Data merge
NEST coreDev
2022-05-11
data-merge.RmdCombining datasets is a crucial step when using modules with more
than one dataset. In the context of teal, we use the term
“merge” to combine datasets where two functions are offered
merge_expression_module and
merge_expression_srv. Depending on the specific scenario,
one or the other shall be used.
When no processing of the data_extract list is required,
the merge_expression_module function is used to read the
data and the data_extract_spec’s list and apply the
merging. It is a wrapper that combines
data_extract_multiple_srv() and
merge_expression_srv() see below for more details. With
additional processing of the data_extract list input,
merge_expression_srv() can be combined with
data_extract_multiple_srv() or
data_extract_srv() to customize the
selector_list input.
In the coming sections, we will show examples of both scenarios.
merge_expression_module
With merge_expression_module solely, all you would need
is a list of data_extract_spec objects for the
data_extract argument, a list of reactive or non-reactive
data.frame objects and a list of join keys corresponding to
every data.frame object.
App code
library(teal.transform)
#> Loading required package: magrittr
library(shiny)
adsl_extract <- teal.transform::data_extract_spec(
dataname = "ADSL",
select = select_spec(
label = "Select variable:",
choices = c("AGE", "BMRKR1"),
selected = "AGE",
multiple = TRUE,
fixed = FALSE
)
)
adtte_extract <- teal.transform::data_extract_spec(
dataname = "ADTTE",
select = select_spec(
choices = c("AVAL", "ASEQ"),
selected = "AVAL",
multiple = TRUE,
fixed = FALSE
)
)
data_extracts <- list(adsl_extract = adsl_extract, adtte_extract = adtte_extract)

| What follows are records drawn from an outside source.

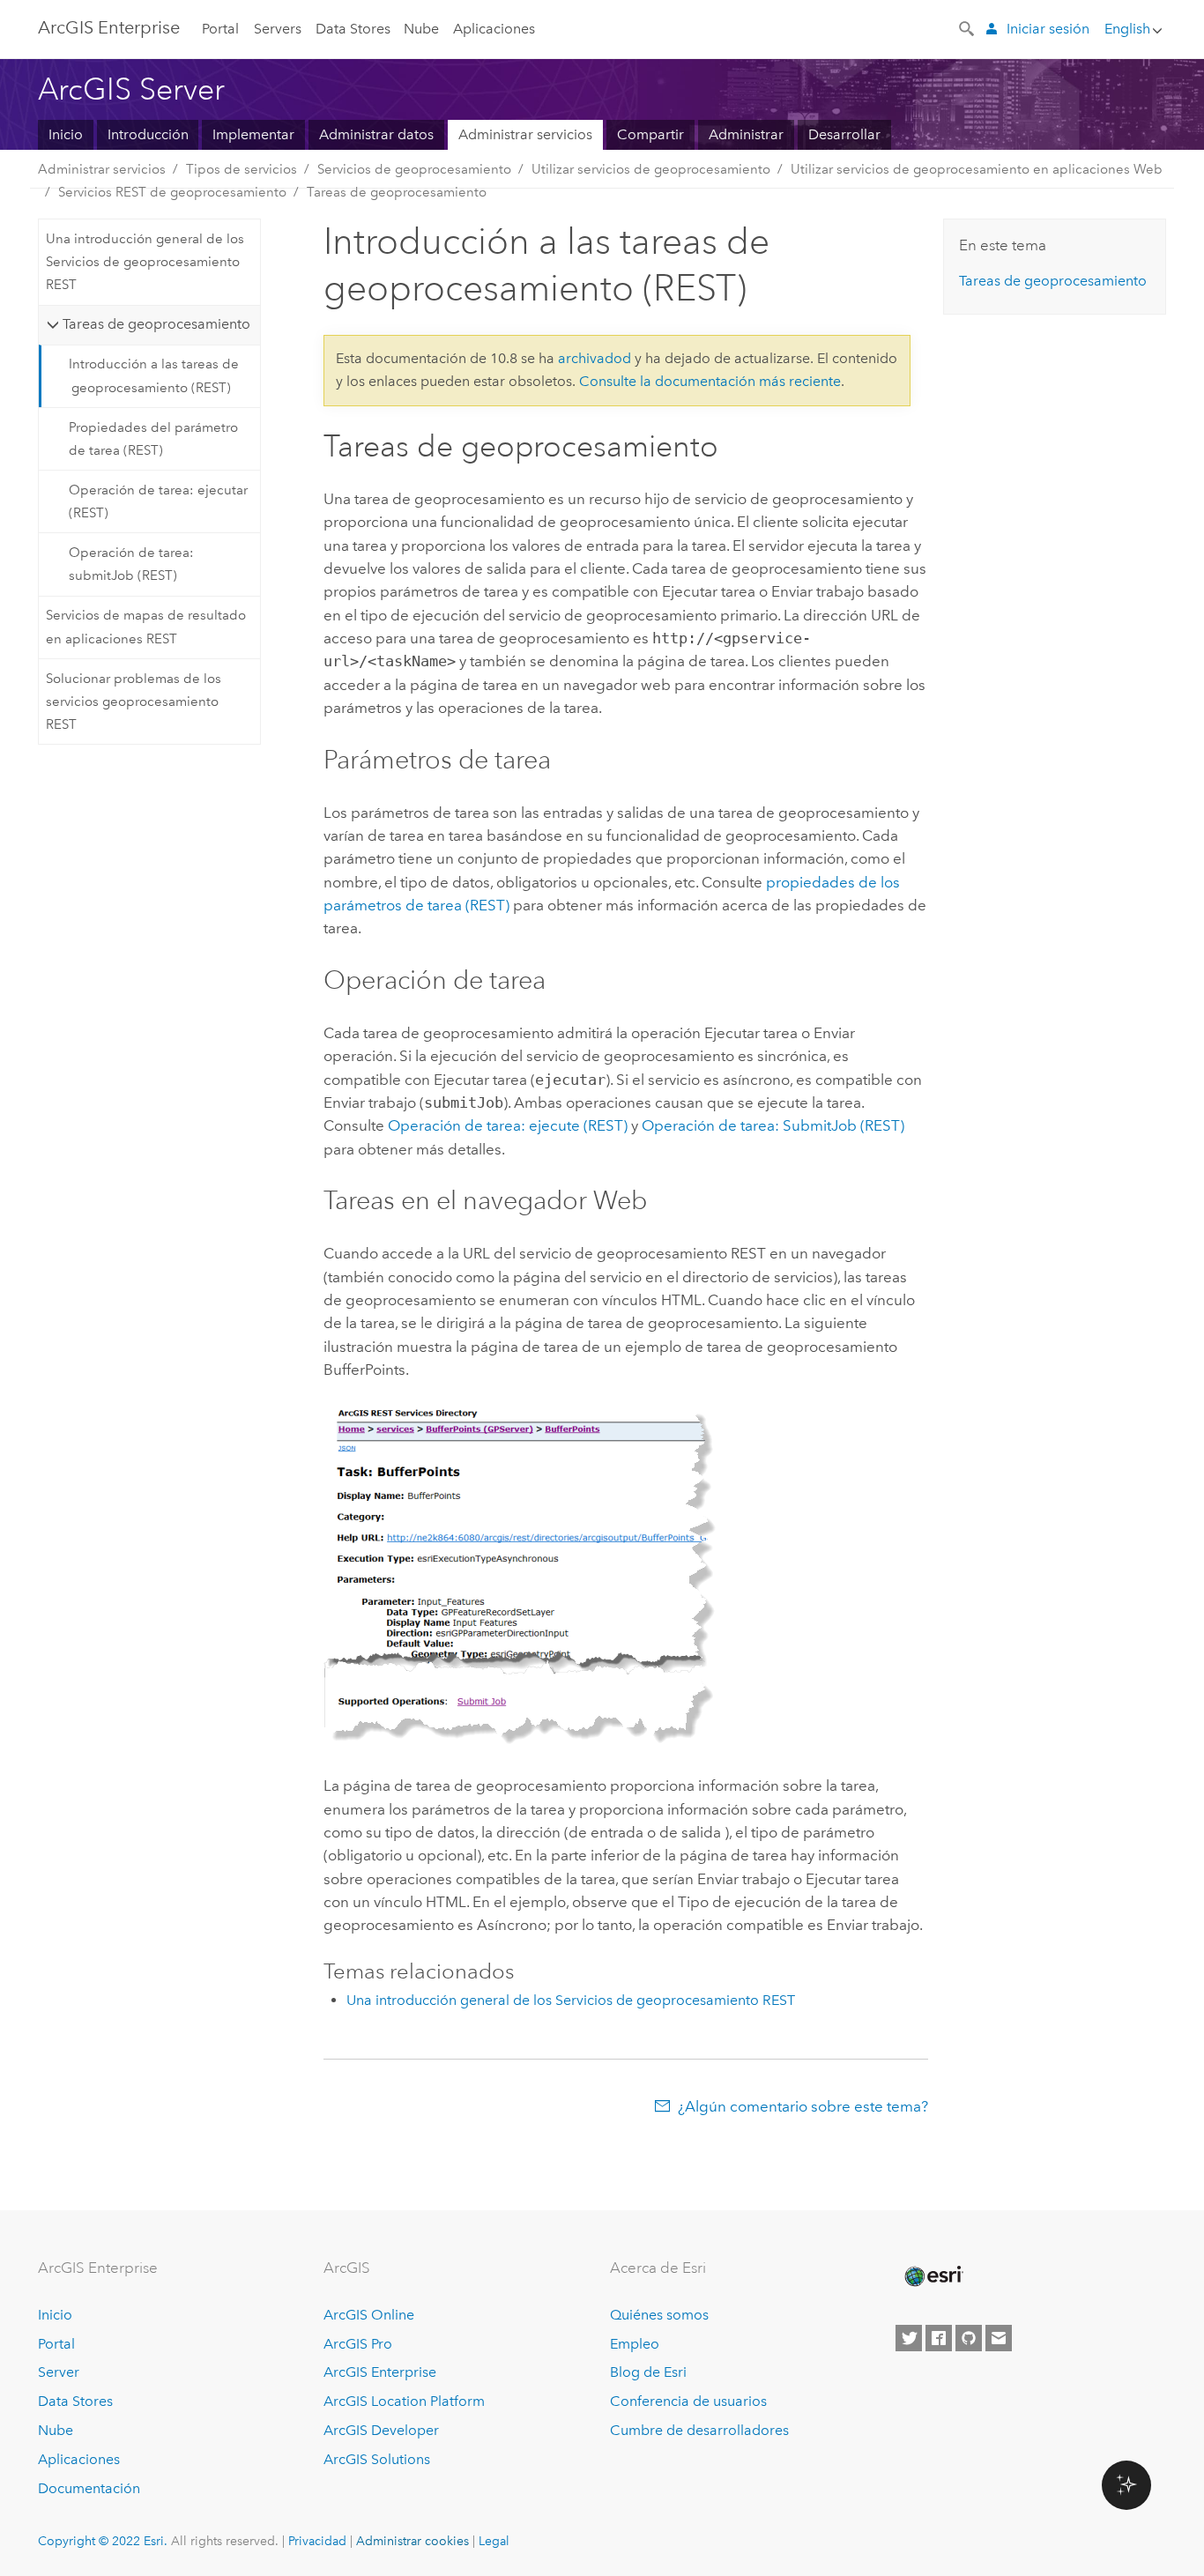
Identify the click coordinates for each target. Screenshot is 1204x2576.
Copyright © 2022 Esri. (102, 2541)
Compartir (650, 134)
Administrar (746, 134)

merge_ui <- function(id, data_extracts) {
ns <- NS(id)
teal.widgets::standard_layout(
output = teal.widgets::white_small_well(
verbatimTextOutput(ns("expr")),
dataTableOutput(ns("data"))
),
encoding = div(
teal.transform::data_extract_ui(
ns("adsl_extract"), # must correspond with data_extracts list names
label = "ADSL extract",
data_extracts[[1]]
),
teal.transform::data_extract_ui(
ns("adtte_extract"), # must correspond with data_extracts list names
label = "ADTTE extract",
data_extracts[[2]]
)
)
)
}
merge_module <- function(id, datasets, data_extracts, join_keys) {
moduleServer(id, function(input, output, session) {
merged_data <- teal.transform::merge_expression_module(
data_extract = data_extracts,
datasets = datasets,
join_keys = join_keys,
merge_function = "dplyr::left_join"
)
ANL <- reactive({ # nolint
eval(envir = list2env(datasets), expr = as.expression(merged_data()$expr))
})
output$expr <- renderText(paste(merged_data()$expr, collapse = "\n"))
output$data <- renderDataTable(ANL())
})
}
# Define data.frame objects
ADSL <- teal.transform::rADSL # nolint
ADTTE <- teal.transform::rADTTE # nolint
# create a list of data.frame objects
datasets <- list(ADSL = ADSL, ADTTE = ADTTE)
# create join_keys
join_keys <- teal.data::join_keys(
teal.data::join_key("ADSL", "ADSL", c("STUDYID", "USUBJID")),
teal.data::join_key("ADSL", "ADTTE", c("STUDYID", "USUBJID")),
teal.data::join_key("ADTTE", "ADTTE", c("STUDYID", "USUBJID", "PARAMCD"))
)
data_extract_multiple_srv +
merge_expression_srv
In the scenario above, if the user deselects the ADTTE
variable, the merging between ADTTE and ADSL
would still take place even though ADTTE is not used or
needed here. Here, the developer might update the
selector_list input in a reactive manner so that it gets
updated based on conditions set by the developer. Below, we reuse the
input from above and we update the app server so that the
adtte_extract is removed from the
selector_list input when no ADTTE variable is
selected and the reactive_selector_list is passed to
merge_expression_srv:
merge_module <- function(id, datasets, data_extracts, join_keys) {
moduleServer(id, function(input, output, session) {
selector_list <- teal.transform::data_extract_multiple_srv(data_extracts, datasets, join_keys)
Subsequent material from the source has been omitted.